Nuestra vida es respuesta a una llamada precedente. Somos llamados a la vida como un regalo inmerecido que recibimos sin haberlo pretendido. Somos llamados al amor cuando un “tú” nos revela la belleza y la grandeza de nuestro “yo”; y en el amor experimentando uno despierta a la conciencia de sí mismo. Pero si queremos saber la respuesta completa a la pregunta ¿quién soy yo? Entonces solo en el encuentro con aquel que nos conoció y amó antes de llamarnos a la existencia podemos encontrarla. “Soy lo que soy a los ojos de Dios”. Él tiene la respuesta y la voy reconociendo en el camino de la vida si lo recorro de su mano. Digámoslo de una vez, nuestra historia es el lugar y el tiempo en el que se cumple la vocación para la que hemos sido creados cada uno.

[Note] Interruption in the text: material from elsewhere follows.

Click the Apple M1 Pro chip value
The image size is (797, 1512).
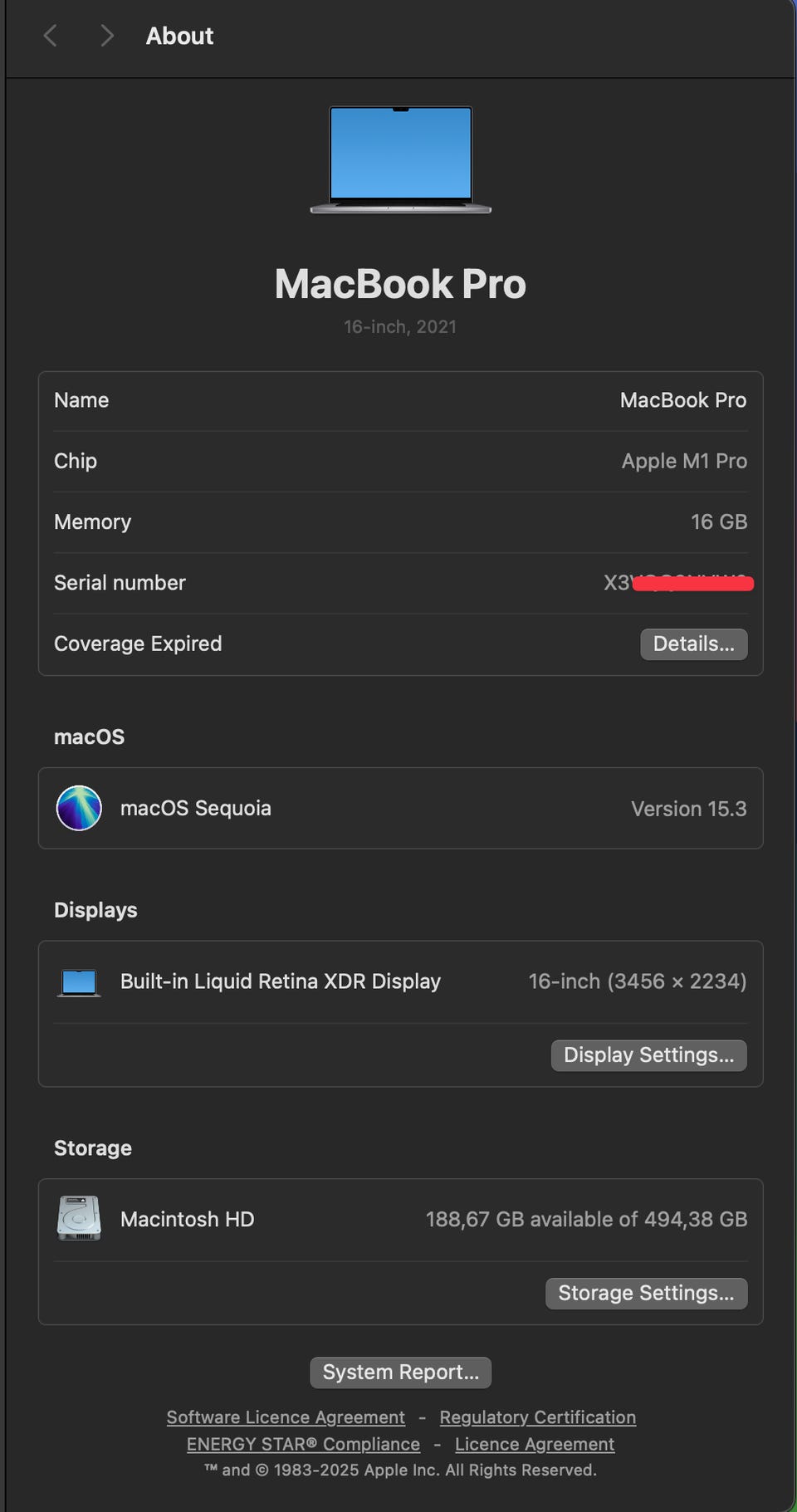tap(684, 461)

Dios es el alfarero que da forma – a imagen y semejanza de Dios – a nuestro barro todos los días de nuestra vida, si por la fe nosotros nos ponemos en sus manos con docilidad y deseo de ser modelados, hasta que Él que comenzó en nosotros la obra buena, Él mismo la lleve a término.

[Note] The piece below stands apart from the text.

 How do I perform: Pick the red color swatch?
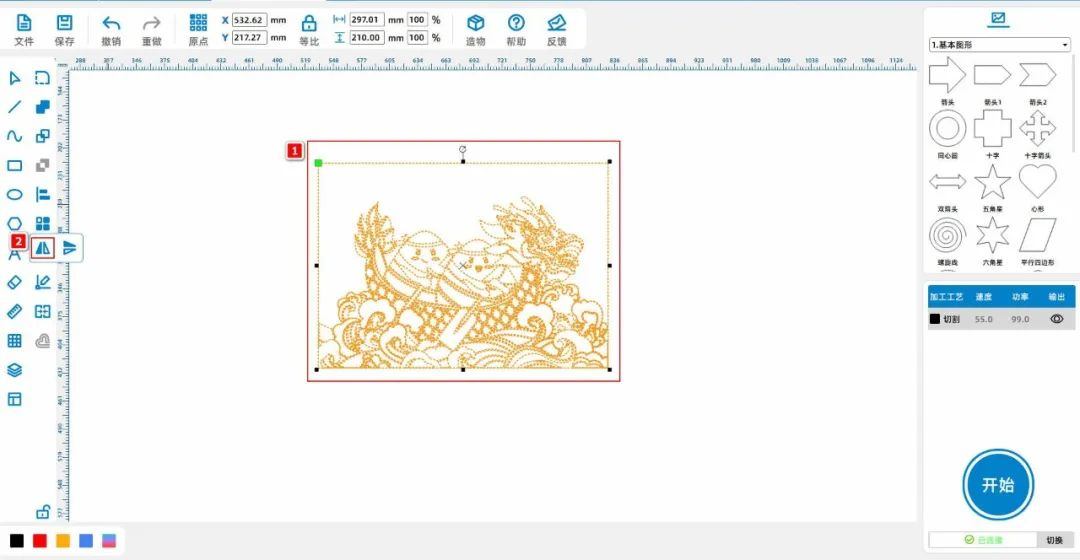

La conciencia de haber sido elegidos por Cristo para ser sus discípulos antes de que nosotros le pudiéramos elegir a Él como maestro, nos da una gran confianza y fortaleza a la hora de enfrentarnos a las pruebas de cada día. En esta vida, nuestra única tarea es responder con presteza y diligencia a las llamadas que Cristo nos hace, a nosotros que somos sus amigos. Y en la víspera de su entrega nos invita a seguirle por el mismo camino del amor y del servicio hasta la luz pasando por la cruz: “Éste es mi mandamiento: que os améis unos a otros como yo os he amado. Nadie tiene amor más grande que el que da la vida por sus amigos”.

Es una invitación a la libertad de cada cual, una llamada a la excelencia en la vida, una promesa de felicidad plena, reveladas en el mandato nuevo: amaos “como yo” os he amado. Hasta dar la vida por los otros, los amigos. Porque dando la vida así, no se pierde; mientras que guardándosela uno para sí mismo, entonces sí que la perderá para siempre. Esta es la paradoja cristiana: quien pierde la vida la salva – cien veces más con persecución en este tiempo y después la vida eterna – y a quien la guarda se le quitará hasta lo que cree tener.

Alguno se preguntará si no es demasiado poco dar la vida por los amigos cuando Jesus nos ha mandado amar también a los enemigos. Ciertamente, es una buena observación. La respuesta pasa por entender que Jesús nunca nos tuvo como enemigos porque siempre nos ha amado y nos amará. Siempre habrá quien sienta a Cristo como su enemigo pero nunca conseguirá que Cristo lo considere enemigo suyo; y ahí radica su victoria. Para Jesús el único enemigo, temible de verdad, es el príncipe de este mundo, el que es padre de la mentira y homicida desde el principio. Ese es su único enemigo y a quien ha derrotado venciendo sus tentaciones y asechanzas desde el desierto hasta la cruz. Ese es el culpable de nuestras divisiones, odios y recelos; es el que siembra la cizaña y la discordia entre los que somos hermanos haciéndonos creer que somos enemigos. Pero el único enemigo es él. Todos nosotros somos amigos de Cristo y “los amigos de mi amigo son también mis amigos”. Por eso, amar a los enemigos es ya hacerles nuestros amigos y el mayor amor posible: dar la vida por ellos.

Jesús nos llama “amigos”. ¡Qué más se puede pedir! A quienes hemos conocido y comprendido el amor de su corazón. Somos los amigos de su corazón, sus amigos del alma, si no rechazamos su palabra y obedecemos al mandamiento de su amor. No tengamos miedo. Entreguémosle las riendas de nuestra vida, esta es “su guerra y su victoria”, nosotros tan solo somos sus amigos que luchamos con Él y cómo Él. Cristo cuida de cada uno de nosotros. Confiémosle nuestras preocupaciones y necesidades. Él, en verdad, nos lo quiere dar todo: “No sois vosotros los que me habéis elegido, soy yo quien os he elegido y os he destinado para que vayáis y deis fruto, y vuestro fruto dure. De modo que lo que pidáis al Padre en mi nombre os lo dé”.